May 1996 - On 13, 14 and 15th of December 1995 the Thomas Instituut te Utrecht held a congress on 'Guilt and Forgiveness in Aquinas'. About 40 participants gathered in the conferencecenter Woudschoten near Zeist to occupy themselves with this subject.
Speakers
The Institute had invited a number of speakers from the Netherlands and from abroad. Each of them contributed from their own viewpoints to the discussions. After the opening statements by Prof. Dr. H.W.M. Rikhof based on Aquinas' commentary on Psalm 50 (51), Prof. Dr. F.J.A. de Grijs in the first lecture spoke about the wrath of God (Ira Dei), stating that according to Thomas Aquinas man metaphorically names situations in which he is punished for being separated from God, 'wrath of God'.
Prof. Dr. Mark Jordan, from the University of Notre Dame (USA) focused his attention on Aquinas' use of 'peccatum'. In the first part of his lecture he discussed the place of 'peccatum' in the different writings of Aquinas. In the second part he explained that with Aquinas peccatum is a notion that covers the whole range of small, particular, concrete acts of the will, that make the will turn away from God, on Whom the will is naturally directed.
In the third lecture Prof. Dr. Th. Beemer spoke about actual guilt and the extinction of guilt with Thomas Aquinas. He stressed the fact that sin originates from our imperfect knowledge of God. The extinction of guilt implicates a change from the soul from guilt to justice, which change is the effect of Gods grace.
Unfortunately the fourth lecturer, Prof. Dr. G. Wieland from Tübingen, was not able to attend to the congers because of illness.

Papers
During the congress four papers where presented, that resulted out of two groups that had prepared the subject of Guilt and Forgiveness in the months before the congress. Prof. Dr. van Tongeren, speaking about guilt, forgiveness and tolerance, tried to find a connection between forgiveness and tolerance with Aquinas, and our present understanding of tolerance.
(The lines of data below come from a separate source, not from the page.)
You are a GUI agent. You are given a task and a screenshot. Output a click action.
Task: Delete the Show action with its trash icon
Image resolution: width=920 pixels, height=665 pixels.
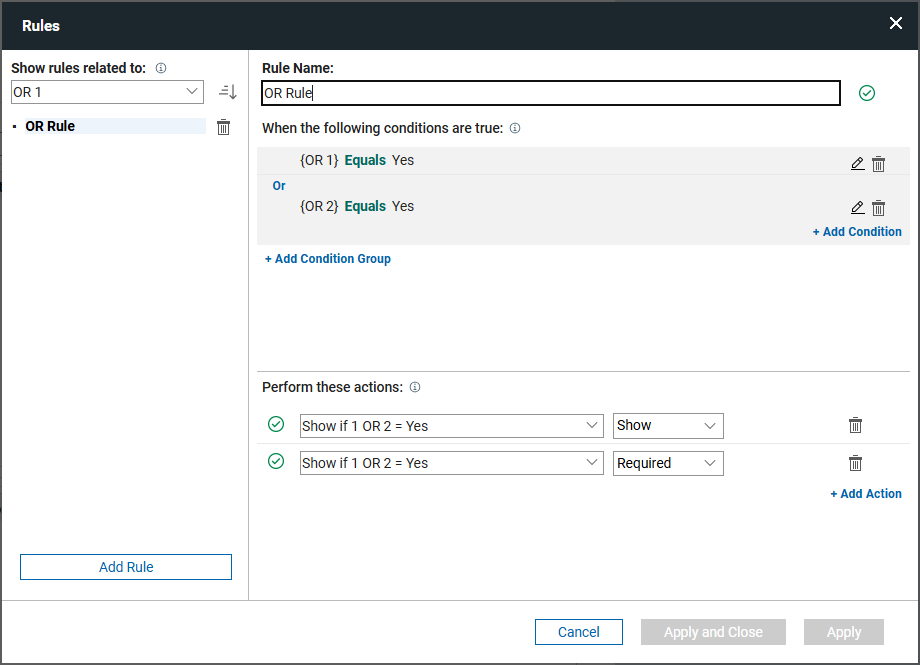[x=855, y=425]
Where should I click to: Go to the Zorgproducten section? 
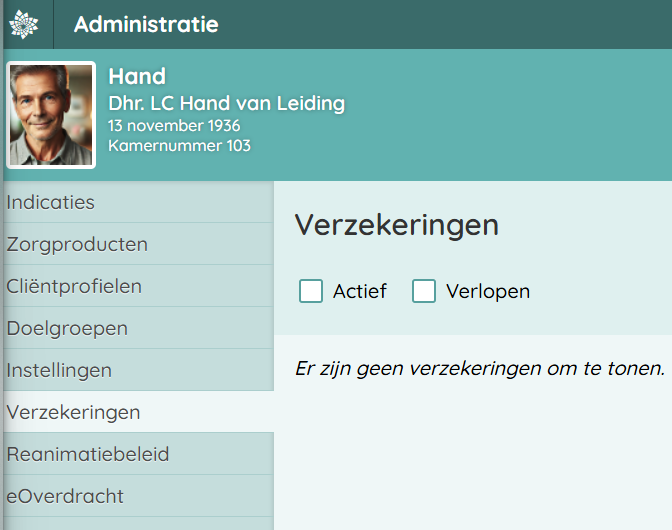click(77, 244)
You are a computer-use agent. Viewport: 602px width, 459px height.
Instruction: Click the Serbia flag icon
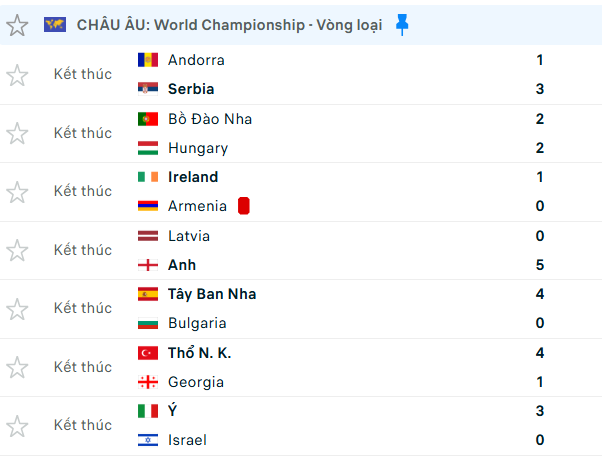[148, 89]
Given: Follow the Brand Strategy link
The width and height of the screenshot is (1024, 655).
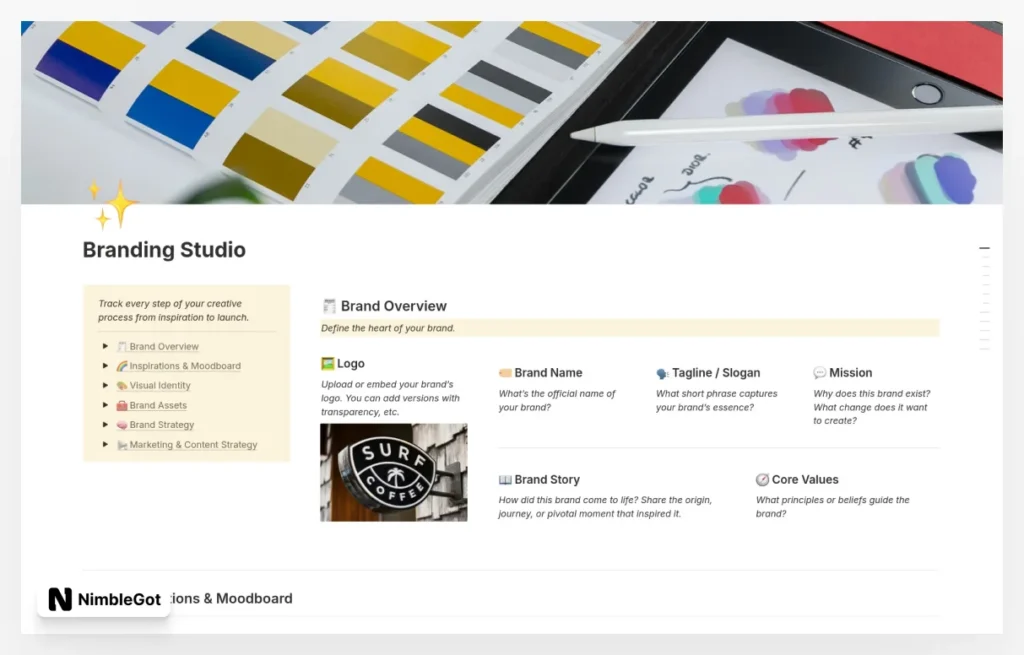Looking at the screenshot, I should pyautogui.click(x=161, y=424).
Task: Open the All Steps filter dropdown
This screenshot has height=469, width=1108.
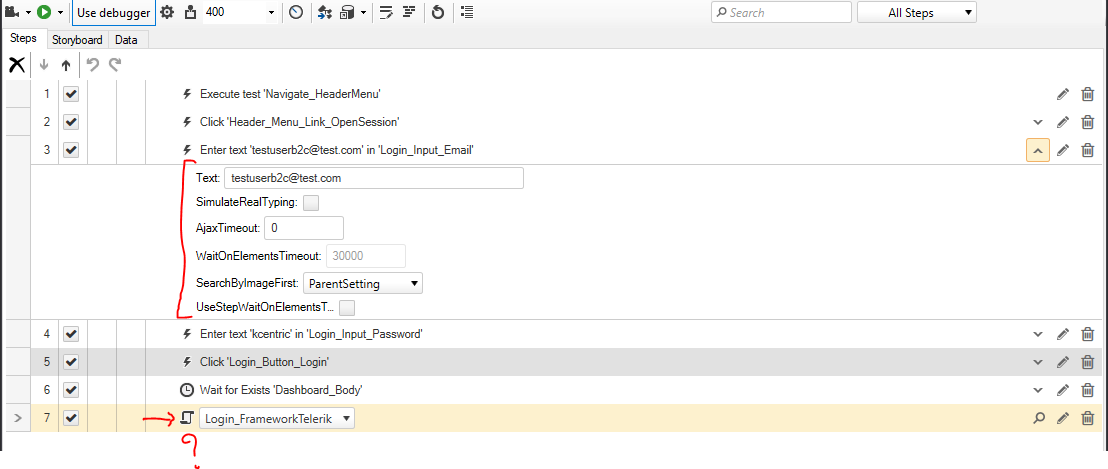Action: [917, 13]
Prof. Dr. Wissink, presenting his paper about satisfaction as a part of the sacrament of penance, demonstrated how essential and meaningful a part of penance satisfaction is.
In a survey of Aquinas, Luther and Calvin, Prof. Dr. Brinkman showed that the doctrinal oppositions on the sacrament of penance are not that sharp as one used to think.
Dr. Vosman, and Drs. Leget demonstrated the interdependence of morality and sacramentology in Aquinas doctrine on the sacrament of penance.

Reading Sessions
In two reading sessions two texts of Aquinas, Summa contra Gentiles IV, 72 on the necessity of (the sacrament of) penance and its parts, and the third article of Summa Theologiae III q.85 (whether the virtue of penance is a kind of justice) were read.